It also provided a much needed breather for Alex Turner. Not yet 21, he’d had a number one single to his name with his first attempt and received high acclaim. In 2008 he was trying to shake free from the shackles of rock stardom and The Last Shadow Puppets was essentially a vehicle for that. It was both an education in musical experimentation, a symbol of independence and a chance to cut loose. The intervening years have been kinder still and Turner seems to have embraced his destiny as a Rock Demi-God. 2013’s ‘A.M’ was Arctic Monkeys biggest, and possibly best, record yet and the idea of a follow up must be daunting.
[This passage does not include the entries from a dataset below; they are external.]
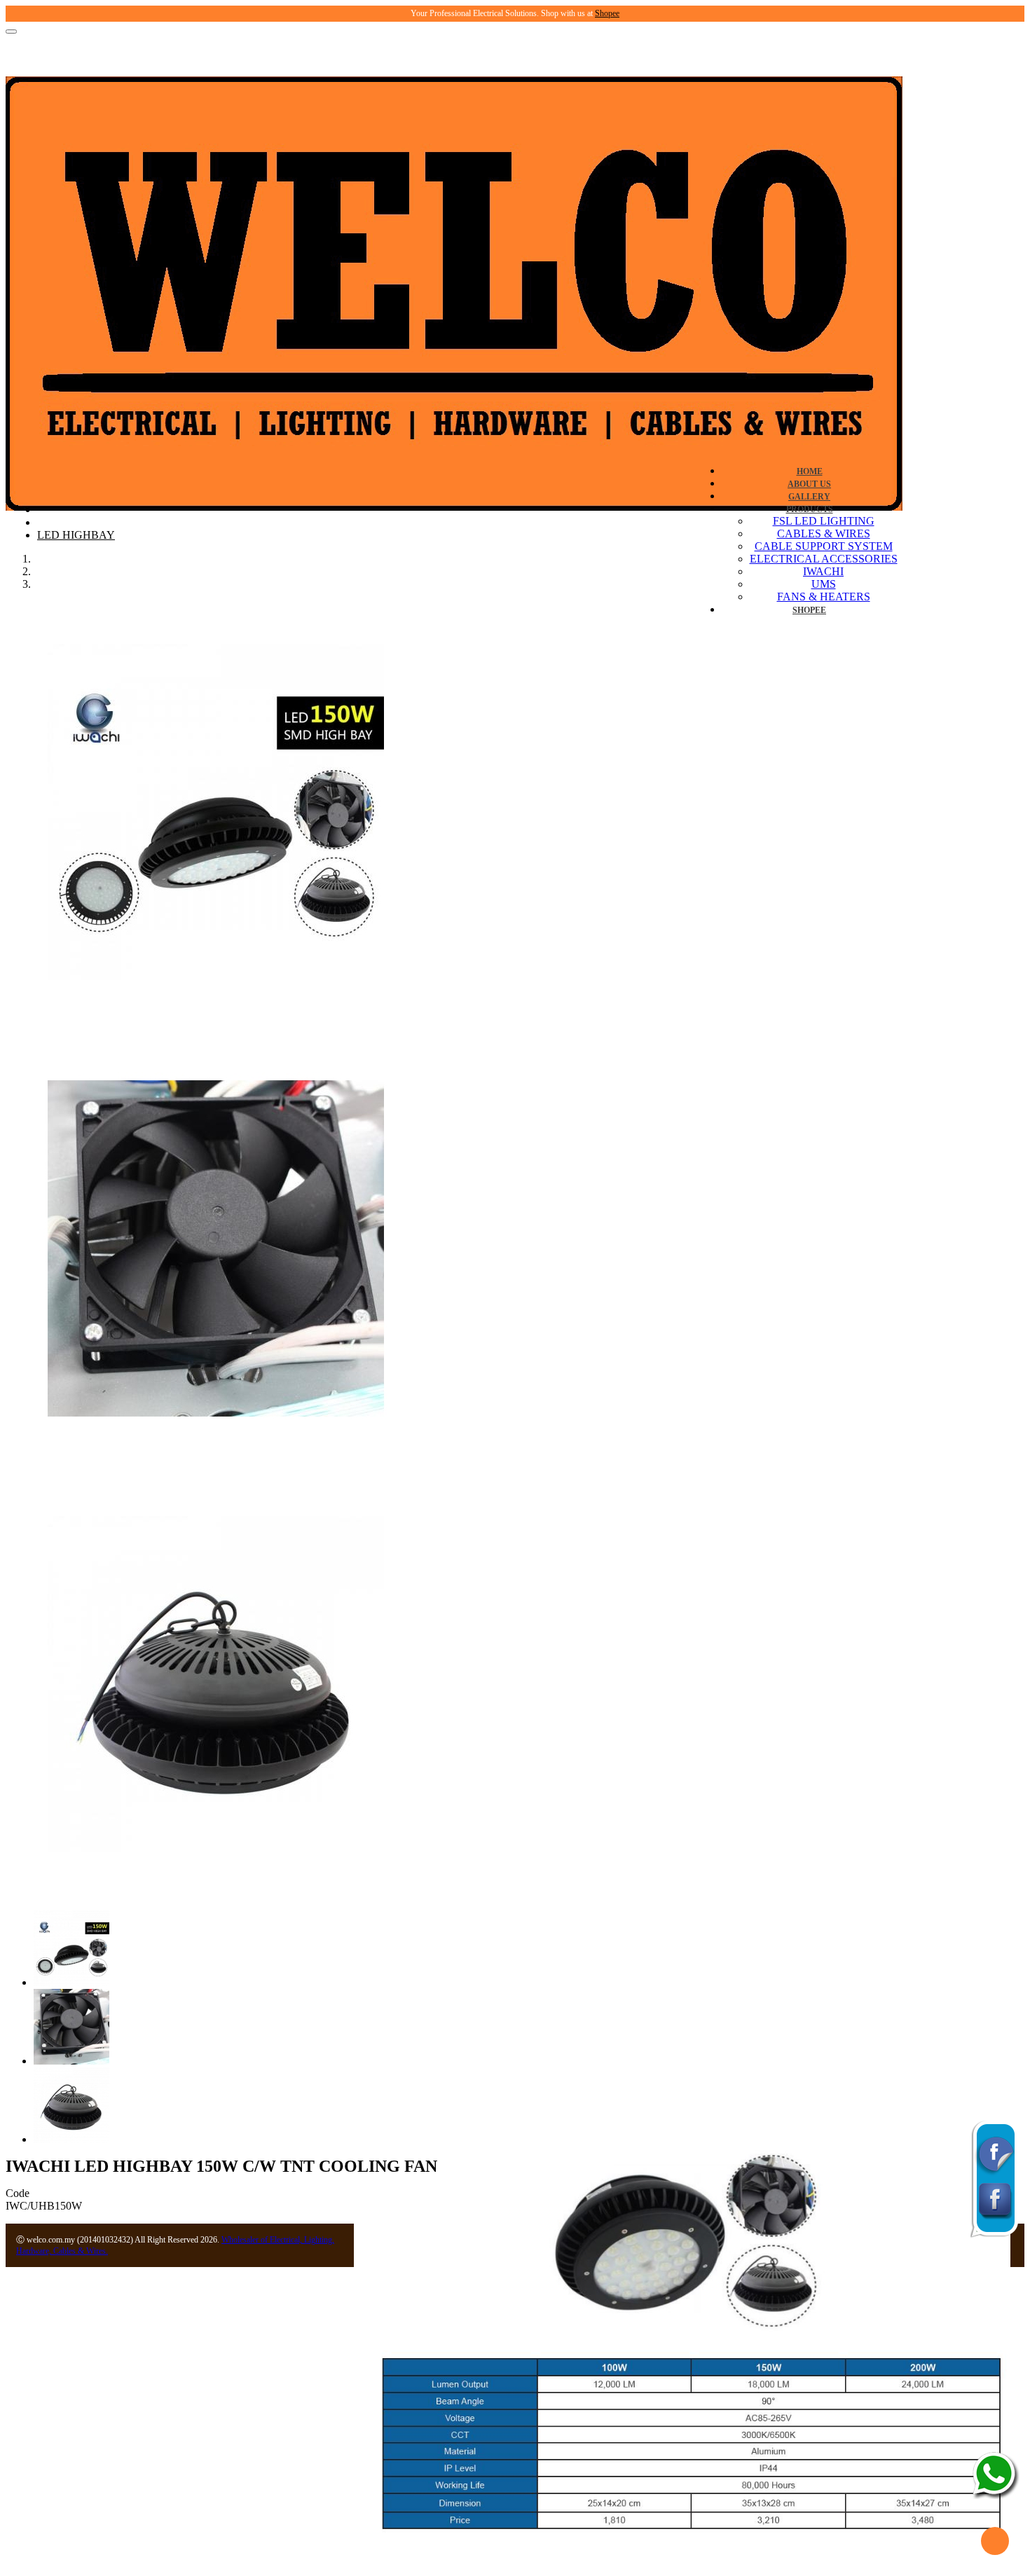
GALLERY (809, 497)
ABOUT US (809, 484)
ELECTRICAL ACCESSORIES (824, 559)
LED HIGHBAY (76, 535)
Once again, Last Shadow Puppets provides respite, relief and opportunity for a bit of a laugh.

Essentially Alex and Miles still come across like two lads on holiday. They sound more carefree and lacksidazicle than they have in years, which is both a help and a hinderance to the success of the record. The freedom that the Shadow Puppets umbrella provides has allowed them to dip their toes in new waters as well as flip casually through Arctic Monkeys playbook, revisiting the gloomy desert rock of ‘Humbug’ on ‘She Does the Woods’, the indie pop of ‘Suck it and See’ on ‘The Miracle Aligner’ and the widescreen balladry of the Submarine soundtrack on ‘The Dream Synopsis’. They eye up lite-disco on the shimmering ‘Element of Surprise’, northern soul on ‘Pattern’ and rock out on ‘Bad Habits’ and ‘Used to be my Girl.’

But youthful enthusiasm has been traded in, perhaps inevitably, for a discomforting dose of cynicism. It’s been eight years since ‘Age of the Understatement’ and Alex and Miles have lived with their influences for years now. They aren’t digesting sounds as teenagers do and this is not the first flush of youth. Tellingly, ‘Everything You’ve Come to Expect’ is neater, more accomplished, more restrained and assured than the debut. But even in its best moments there is the sense that these are just slightly more sinister, guarded and weary takes on songs we’ve heard before. First single ‘Bad Habbits’ was an utter disappointment. It’s woozy melody, or rather Kane’s embittered delivery of it, contains nothing but bile and its lyrics are mean spirited (‘should’ve known little girl that you’d do me wrong/ should have known by the way you were showing off). Aside from a nice baseline and an interesting string arrangements from the always reliable Owen Pallett, the song has nothing of interest to offer. But Turner has form for releasing red herrings as lead singles (‘Brick by Brick’ and ‘Don’t Sit Down’ being the obvious examples) and luckily, ‘Bad Habits’ is the only truly obnoxious song on here. Mostly, ‘Everything You’ve Come to Expect’ manages to be thoroughly enjoyable.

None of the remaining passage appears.